在AlexNet2.py的基础上，使用Batch Normalization算法优化模型，并且去掉lrn，主要改进如下：（代码详见文献[2]AlexNet6.py）

def batch_norm(inputs, is_training, is_conv_out=True, decay=0.999):
    scale = tf.Variable(tf.ones([inputs.get_shape()[-1]]))
    beta = tf.Variable(tf.zeros([inputs.get_shape()[-1]]))
    pop_mean = tf.Variable(tf.zeros([inputs.get_shape()[-1]]), trainable=False)
    pop_var = tf.Variable(tf.ones([inputs.get_shape()[-1]]), trainable=False)

    if is_training:
        if is_conv_out:
            batch_mean, batch_var = tf.nn.moments(inputs, [0, 1, 2])
        else:
            batch_mean, batch_var = tf.nn.moments(inputs, [0])

        train_mean = tf.assign(pop_mean, pop_mean*decay+batch_mean*(1-decay))
        train_var = tf.assign(pop_var, pop_var*decay+batch_var*(1-decay))

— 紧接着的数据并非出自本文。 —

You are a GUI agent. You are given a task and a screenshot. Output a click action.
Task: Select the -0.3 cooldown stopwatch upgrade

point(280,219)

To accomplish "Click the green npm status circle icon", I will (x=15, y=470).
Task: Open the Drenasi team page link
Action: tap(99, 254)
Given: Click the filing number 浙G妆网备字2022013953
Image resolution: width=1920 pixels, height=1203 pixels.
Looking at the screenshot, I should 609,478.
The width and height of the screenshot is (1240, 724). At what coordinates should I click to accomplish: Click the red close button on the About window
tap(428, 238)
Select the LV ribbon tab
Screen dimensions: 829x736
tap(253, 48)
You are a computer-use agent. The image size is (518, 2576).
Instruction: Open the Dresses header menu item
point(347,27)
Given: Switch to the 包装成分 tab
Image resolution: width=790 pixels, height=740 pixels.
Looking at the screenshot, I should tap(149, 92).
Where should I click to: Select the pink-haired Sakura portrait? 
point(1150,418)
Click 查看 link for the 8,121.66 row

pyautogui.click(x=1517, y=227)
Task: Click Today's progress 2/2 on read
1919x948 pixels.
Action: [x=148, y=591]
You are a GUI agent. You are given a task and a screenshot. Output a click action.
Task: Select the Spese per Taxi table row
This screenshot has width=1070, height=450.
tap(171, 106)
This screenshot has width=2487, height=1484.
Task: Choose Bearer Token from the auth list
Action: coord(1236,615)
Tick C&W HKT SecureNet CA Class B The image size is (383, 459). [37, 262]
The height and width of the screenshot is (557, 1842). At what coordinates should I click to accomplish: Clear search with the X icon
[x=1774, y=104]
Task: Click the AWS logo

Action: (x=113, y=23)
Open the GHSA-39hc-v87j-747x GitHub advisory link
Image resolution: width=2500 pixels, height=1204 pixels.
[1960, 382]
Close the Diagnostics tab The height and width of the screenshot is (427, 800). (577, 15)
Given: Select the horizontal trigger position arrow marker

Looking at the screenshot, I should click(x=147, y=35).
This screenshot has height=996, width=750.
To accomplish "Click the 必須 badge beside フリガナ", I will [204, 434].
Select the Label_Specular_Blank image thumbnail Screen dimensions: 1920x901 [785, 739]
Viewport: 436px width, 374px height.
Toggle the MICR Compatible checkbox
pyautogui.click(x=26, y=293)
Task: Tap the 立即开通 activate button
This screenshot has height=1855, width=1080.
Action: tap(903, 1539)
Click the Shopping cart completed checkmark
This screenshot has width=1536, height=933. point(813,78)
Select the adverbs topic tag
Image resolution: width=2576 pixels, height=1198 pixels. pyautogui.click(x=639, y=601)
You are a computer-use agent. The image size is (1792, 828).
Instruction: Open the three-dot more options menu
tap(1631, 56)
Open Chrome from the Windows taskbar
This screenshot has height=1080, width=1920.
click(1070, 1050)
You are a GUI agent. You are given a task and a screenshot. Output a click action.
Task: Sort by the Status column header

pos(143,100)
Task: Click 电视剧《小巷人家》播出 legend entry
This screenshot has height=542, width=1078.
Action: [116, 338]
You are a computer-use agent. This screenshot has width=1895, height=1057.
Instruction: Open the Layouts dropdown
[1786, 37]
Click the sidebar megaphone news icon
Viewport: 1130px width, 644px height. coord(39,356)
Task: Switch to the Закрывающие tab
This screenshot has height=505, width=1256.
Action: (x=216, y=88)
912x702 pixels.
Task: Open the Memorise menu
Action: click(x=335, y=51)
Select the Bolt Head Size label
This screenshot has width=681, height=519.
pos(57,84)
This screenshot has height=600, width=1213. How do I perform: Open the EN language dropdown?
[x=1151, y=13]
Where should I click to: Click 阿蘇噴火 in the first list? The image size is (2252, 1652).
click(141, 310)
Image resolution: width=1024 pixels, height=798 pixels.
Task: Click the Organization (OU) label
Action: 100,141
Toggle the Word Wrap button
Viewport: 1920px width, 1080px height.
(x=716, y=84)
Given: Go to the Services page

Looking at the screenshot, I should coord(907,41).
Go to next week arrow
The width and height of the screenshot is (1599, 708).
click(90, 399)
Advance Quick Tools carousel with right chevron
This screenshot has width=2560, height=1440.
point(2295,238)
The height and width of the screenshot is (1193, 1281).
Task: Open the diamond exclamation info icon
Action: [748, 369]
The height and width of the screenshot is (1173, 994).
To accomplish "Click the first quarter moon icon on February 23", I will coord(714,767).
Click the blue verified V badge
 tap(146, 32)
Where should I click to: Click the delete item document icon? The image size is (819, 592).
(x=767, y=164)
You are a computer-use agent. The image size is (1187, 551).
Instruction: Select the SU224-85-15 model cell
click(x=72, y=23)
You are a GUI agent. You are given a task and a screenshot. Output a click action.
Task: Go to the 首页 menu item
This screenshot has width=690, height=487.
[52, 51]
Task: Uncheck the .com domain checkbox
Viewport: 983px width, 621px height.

        with tf.control_dependencies([train_mean, train_var]):
            return tf.nn.batch_normalization(inputs, batch_mean, batch_var, beta, scale, 0.001)
    else:
        return tf.nn.batch_normalization(inputs, pop_mean, pop_var, beta, scale, 0.001)


... ...
... ...


conv1 = tf.nn.bias_add(...)
conv1 = batch_norm(conv1, True)
... ...

conv2 = tf.nn.bias_add(...)
conv2 = batch_norm(conv2, True)
... ...

conv3 = tf.nn.bias_add(...)
conv3 = batch_norm(conv3, True)
... ...

conv4 = tf.nn.bias_add(...)
conv4 = batch_norm(conv4, True)
... ...

conv5 = tf.nn.bias_add(...)
conv5 = batch_norm(conv5, True)
... ...

fc1 = tf.add(...)
fc1 = batch_norm(fc1, True, False)
... ...

fc2 = tf.add(...)
fc2 = batch_norm(fc2, True, False)
... ...

训练测试结果打印如下：
step 1, loss 44.443394, testing accuracy 0.979
step 1, loss 34.873466, testing accuracy 0.988
… …
step 1, loss 13.521537, testing accuracy 0.992
step 1, loss 10.757448, testing accuracy 0.991
很明显，使用BN算法优化效果非常显著。

AlexNet6.py优化中，我们使用了tf.truncated_normal并且指定mean、stddev来创建参数矩阵，后来我实验发现，如果使用AlexNet1.py中创建参数矩阵的方法的话(即使用tf.truncated_normal创建参数矩阵但mean和stddev却使用默认的0和1，详见文献[2]AlexNet7.py)，则模型仍然是无法收敛的，这说明即使是使用BN优化，但不恰当的参数初始化仍然无法使模型收敛。

最后附上上述实验的loss和accuracy曲线图：
enter image description here

enter image description here

实验总结

合适的参数初始化是非常重要的；
动态调整学习率；
当我们不确定如何手动初始化参数矩阵时，可以使用 tf.get_variable + tf.global_variables_initializer 默认的初始化策略；
对卷积层分组是一个很好优化思路；
Batch Normalization算法优化效果非常显著。